The 50,000-employee company also has a long history of doing business in Iraq, including an unsuccessful pipeline deal which was a topic of discussion at a 1983 meeting between Mr Donald Rumsfeld, now Defence Secretary, and President Saddam Hussein.
Under the contract Bechtel may also be responsible for the repair and reconstruction of hospitals, schools, government buildings and "essential transport links."
The Bush administration hopes much of the billions of reconstruction money required, initially from US taxpayers, will come from the export of Iraqi oil. But new oil sales cannot be authorised until the United Nations lifts sanctions imposed on Iraq since the 1991 Gulf War.
Under Security Council resolutions the lifting of sanctions is linked to UN certification that Iraq's weapons of mass destruction have been destroyed.
However, the US is resisting a request from the chief UN weapons inspector, Dr Hans Blix, to send a team back to Iraq.
Security Council ambassadors met informally on Thursday afternoon to debate whether the UN will be able to play an active role in post-war Iraq or just a humanitarian one. So far the Bush administration has not made specific proposals about a UN role other than to call for a lifting of the sanctions.
"We know and we recognise that there are many differences, and there are sharp contrasts in points of view in the council," Mexico's UN Ambassador, Mr Adolfo Aguilar Zinser, the current council president, said. "That's why we have to \ an extraordinary effort to bring the council together."
The failure of the US so far to find weapons of mass destruction in Iraq will be taken up by the Security Council on Tuesday, and President Vladimir Putin of Russia has called on Dr Blix to tell the session how soon his inspectors might be able to resume the hunt.
Pressure is mounting on the US to prove the presence of WMD, the prime reason given by the Bush administration for the war, but the White House has said it is not yet time to discuss the return of UN inspectors.

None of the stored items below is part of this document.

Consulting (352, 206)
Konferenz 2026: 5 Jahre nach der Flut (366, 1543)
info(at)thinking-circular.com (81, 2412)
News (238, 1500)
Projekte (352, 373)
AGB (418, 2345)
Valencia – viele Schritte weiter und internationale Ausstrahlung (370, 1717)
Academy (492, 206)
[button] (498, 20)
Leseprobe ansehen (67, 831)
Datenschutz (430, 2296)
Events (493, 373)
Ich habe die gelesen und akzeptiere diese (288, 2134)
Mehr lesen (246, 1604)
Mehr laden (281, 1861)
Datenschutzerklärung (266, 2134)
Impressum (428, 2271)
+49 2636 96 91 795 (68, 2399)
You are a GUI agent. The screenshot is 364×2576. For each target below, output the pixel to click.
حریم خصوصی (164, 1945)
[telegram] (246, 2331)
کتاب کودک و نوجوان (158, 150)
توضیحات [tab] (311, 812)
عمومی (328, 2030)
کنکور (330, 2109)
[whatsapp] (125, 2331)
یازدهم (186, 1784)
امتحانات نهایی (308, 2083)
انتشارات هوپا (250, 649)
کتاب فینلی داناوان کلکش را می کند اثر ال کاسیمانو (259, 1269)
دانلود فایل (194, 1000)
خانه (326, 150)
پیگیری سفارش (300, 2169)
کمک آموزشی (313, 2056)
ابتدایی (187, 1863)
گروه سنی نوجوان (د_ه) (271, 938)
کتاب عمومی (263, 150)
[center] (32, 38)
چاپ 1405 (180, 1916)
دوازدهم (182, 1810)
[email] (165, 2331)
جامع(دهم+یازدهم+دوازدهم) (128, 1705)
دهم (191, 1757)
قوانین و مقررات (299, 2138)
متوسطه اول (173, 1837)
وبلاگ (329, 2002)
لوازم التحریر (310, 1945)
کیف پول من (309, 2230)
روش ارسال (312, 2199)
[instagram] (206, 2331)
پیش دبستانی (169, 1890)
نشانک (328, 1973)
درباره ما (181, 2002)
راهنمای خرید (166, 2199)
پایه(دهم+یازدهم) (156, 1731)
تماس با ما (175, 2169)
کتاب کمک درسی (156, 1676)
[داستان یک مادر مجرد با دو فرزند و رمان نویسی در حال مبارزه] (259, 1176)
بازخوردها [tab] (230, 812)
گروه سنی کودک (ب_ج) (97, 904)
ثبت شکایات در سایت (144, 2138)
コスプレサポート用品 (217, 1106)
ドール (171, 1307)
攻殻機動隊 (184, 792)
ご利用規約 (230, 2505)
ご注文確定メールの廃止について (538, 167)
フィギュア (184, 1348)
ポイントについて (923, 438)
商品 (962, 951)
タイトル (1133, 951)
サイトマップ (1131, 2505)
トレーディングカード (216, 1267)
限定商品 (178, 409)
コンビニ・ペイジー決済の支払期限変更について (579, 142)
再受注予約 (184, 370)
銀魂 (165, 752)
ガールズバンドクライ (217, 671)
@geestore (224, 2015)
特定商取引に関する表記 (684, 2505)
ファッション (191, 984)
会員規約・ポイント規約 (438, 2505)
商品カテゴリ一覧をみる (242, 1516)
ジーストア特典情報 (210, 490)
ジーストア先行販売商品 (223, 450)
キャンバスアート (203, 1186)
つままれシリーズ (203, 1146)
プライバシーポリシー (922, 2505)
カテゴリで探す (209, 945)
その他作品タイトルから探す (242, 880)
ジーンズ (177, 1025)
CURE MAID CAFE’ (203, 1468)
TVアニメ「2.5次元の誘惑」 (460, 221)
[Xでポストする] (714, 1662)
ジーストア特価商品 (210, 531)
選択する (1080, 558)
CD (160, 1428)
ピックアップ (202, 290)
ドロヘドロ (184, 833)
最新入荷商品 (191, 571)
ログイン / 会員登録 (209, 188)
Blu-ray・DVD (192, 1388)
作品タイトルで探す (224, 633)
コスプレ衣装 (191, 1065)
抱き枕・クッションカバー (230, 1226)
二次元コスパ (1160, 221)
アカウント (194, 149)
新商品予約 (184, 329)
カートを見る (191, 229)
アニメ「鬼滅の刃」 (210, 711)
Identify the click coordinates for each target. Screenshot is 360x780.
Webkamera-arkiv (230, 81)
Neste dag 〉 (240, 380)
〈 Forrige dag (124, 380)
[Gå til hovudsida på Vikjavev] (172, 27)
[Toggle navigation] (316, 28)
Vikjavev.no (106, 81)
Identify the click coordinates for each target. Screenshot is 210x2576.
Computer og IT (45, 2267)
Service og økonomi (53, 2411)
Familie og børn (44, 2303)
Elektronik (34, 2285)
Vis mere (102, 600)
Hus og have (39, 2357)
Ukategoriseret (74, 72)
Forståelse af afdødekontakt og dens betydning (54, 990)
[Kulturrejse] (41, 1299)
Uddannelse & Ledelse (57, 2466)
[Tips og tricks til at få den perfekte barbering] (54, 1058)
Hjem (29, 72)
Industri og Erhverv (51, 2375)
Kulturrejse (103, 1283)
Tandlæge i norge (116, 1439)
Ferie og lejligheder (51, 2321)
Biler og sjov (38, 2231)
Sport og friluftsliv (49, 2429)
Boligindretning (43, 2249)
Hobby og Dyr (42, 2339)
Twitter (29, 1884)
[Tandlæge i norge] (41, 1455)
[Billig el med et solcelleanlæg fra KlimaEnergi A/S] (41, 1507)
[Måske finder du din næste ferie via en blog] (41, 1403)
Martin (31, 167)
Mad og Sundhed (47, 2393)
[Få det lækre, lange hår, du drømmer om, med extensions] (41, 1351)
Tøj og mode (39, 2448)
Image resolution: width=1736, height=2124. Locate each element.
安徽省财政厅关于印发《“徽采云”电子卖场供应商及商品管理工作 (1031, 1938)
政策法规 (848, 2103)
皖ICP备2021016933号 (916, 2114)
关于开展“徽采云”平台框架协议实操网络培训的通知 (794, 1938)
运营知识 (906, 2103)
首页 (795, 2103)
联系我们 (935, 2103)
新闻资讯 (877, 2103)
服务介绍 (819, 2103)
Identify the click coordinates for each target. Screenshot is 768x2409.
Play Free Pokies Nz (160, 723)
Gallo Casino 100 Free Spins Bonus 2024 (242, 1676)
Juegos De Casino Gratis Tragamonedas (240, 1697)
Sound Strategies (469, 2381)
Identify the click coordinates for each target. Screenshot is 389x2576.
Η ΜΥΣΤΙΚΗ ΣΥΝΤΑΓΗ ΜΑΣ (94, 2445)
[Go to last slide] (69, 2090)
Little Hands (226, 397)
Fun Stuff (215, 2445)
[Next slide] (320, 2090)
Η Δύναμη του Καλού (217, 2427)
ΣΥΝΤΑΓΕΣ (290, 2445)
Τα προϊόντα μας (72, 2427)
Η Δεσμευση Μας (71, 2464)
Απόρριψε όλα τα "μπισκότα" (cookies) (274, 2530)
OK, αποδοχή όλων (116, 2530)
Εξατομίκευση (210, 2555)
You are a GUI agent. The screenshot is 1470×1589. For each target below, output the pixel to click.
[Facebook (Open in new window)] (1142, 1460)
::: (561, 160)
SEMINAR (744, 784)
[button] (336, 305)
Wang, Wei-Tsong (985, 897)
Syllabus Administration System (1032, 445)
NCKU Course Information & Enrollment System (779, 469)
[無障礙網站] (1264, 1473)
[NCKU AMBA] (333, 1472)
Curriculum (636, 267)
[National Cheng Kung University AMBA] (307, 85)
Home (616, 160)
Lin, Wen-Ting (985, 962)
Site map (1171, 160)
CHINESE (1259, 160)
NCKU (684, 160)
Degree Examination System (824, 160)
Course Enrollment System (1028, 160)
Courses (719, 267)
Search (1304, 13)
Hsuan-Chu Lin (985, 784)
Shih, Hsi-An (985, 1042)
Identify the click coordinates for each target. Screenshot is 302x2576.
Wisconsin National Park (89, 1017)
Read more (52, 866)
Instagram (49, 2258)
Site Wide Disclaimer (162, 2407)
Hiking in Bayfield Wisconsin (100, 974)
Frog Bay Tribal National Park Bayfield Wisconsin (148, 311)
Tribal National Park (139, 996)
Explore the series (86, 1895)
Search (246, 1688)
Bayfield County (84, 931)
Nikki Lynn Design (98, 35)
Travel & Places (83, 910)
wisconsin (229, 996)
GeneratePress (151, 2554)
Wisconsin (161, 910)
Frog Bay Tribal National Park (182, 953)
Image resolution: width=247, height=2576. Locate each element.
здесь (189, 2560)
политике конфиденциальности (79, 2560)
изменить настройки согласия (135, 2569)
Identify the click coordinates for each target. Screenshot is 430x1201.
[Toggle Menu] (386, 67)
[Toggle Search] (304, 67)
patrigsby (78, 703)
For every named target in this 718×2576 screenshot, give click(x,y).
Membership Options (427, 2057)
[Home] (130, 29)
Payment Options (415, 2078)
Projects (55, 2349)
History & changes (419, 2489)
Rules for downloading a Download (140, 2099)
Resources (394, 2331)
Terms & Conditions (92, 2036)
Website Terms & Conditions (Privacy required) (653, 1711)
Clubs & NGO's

"Digging it out, ferreting it out is going to take some time," said the official. "It's going to be difficult, it's not going to be a cakewalk." Dr Blix told the BBC on Thursday his inspectors could give the world "a credible report on the absence or the eradication of the programme of weapons of mass destruction."
EU leaders have rejected President Bush's call for a lifting of sanctions without a new Security Council resolution that would give the UN a central role in the administration of post-war Iraq.
The manoeuvring over sanctions is tied up with the access Security Council countries like France and Russia seek in securing contracts for rebuilding Iraq's infrastructure.